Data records
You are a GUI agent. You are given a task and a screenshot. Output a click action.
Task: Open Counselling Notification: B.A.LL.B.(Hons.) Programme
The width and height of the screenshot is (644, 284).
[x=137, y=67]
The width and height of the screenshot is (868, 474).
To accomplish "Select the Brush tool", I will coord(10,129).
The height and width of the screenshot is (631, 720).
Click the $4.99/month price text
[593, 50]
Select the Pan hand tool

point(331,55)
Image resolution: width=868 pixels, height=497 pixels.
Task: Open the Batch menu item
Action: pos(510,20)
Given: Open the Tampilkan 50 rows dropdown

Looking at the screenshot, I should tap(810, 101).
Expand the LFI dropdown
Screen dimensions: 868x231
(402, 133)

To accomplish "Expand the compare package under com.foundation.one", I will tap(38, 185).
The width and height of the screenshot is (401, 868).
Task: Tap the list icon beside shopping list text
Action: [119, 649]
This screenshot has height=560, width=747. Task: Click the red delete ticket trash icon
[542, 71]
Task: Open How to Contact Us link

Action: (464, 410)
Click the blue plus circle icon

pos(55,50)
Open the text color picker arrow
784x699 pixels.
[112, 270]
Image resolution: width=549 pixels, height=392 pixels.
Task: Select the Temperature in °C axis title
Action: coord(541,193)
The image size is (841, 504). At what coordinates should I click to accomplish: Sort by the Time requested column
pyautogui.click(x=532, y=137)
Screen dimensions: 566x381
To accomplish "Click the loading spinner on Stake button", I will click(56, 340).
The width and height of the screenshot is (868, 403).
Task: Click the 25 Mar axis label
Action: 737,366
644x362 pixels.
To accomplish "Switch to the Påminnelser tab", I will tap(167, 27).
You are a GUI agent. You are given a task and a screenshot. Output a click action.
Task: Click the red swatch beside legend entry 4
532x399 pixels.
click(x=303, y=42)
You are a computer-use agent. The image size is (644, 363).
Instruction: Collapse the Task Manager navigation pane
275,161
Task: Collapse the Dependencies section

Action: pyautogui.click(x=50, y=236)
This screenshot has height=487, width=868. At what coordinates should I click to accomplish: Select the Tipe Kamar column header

_Try it_:
The lines to retype run from the start of the entries through the line containing "Screen dimensions: 566x381"; reproduce them exactly and add nothing.

_Answer box_:
You are a GUI agent. You are given a task and a screenshot. Output a click action.
Task: Open Counselling Notification: B.A.LL.B.(Hons.) Programme
The width and height of the screenshot is (644, 284).
[x=137, y=67]
The width and height of the screenshot is (868, 474).
To accomplish "Select the Brush tool", I will coord(10,129).
The height and width of the screenshot is (631, 720).
Click the $4.99/month price text
[593, 50]
Select the Pan hand tool

point(331,55)
Image resolution: width=868 pixels, height=497 pixels.
Task: Open the Batch menu item
Action: pos(510,20)
Given: Open the Tampilkan 50 rows dropdown

Looking at the screenshot, I should tap(810, 101).
Expand the LFI dropdown
Screen dimensions: 868x231
(402, 133)

To accomplish "Expand the compare package under com.foundation.one", I will tap(38, 185).
The width and height of the screenshot is (401, 868).
Task: Tap the list icon beside shopping list text
Action: [119, 649]
This screenshot has height=560, width=747. Task: Click the red delete ticket trash icon
[542, 71]
Task: Open How to Contact Us link

Action: (464, 410)
Click the blue plus circle icon

pos(55,50)
Open the text color picker arrow
784x699 pixels.
[112, 270]
Image resolution: width=549 pixels, height=392 pixels.
Task: Select the Temperature in °C axis title
Action: coord(541,193)
The image size is (841, 504). At what coordinates should I click to accomplish: Sort by the Time requested column
pyautogui.click(x=532, y=137)
Screen dimensions: 566x381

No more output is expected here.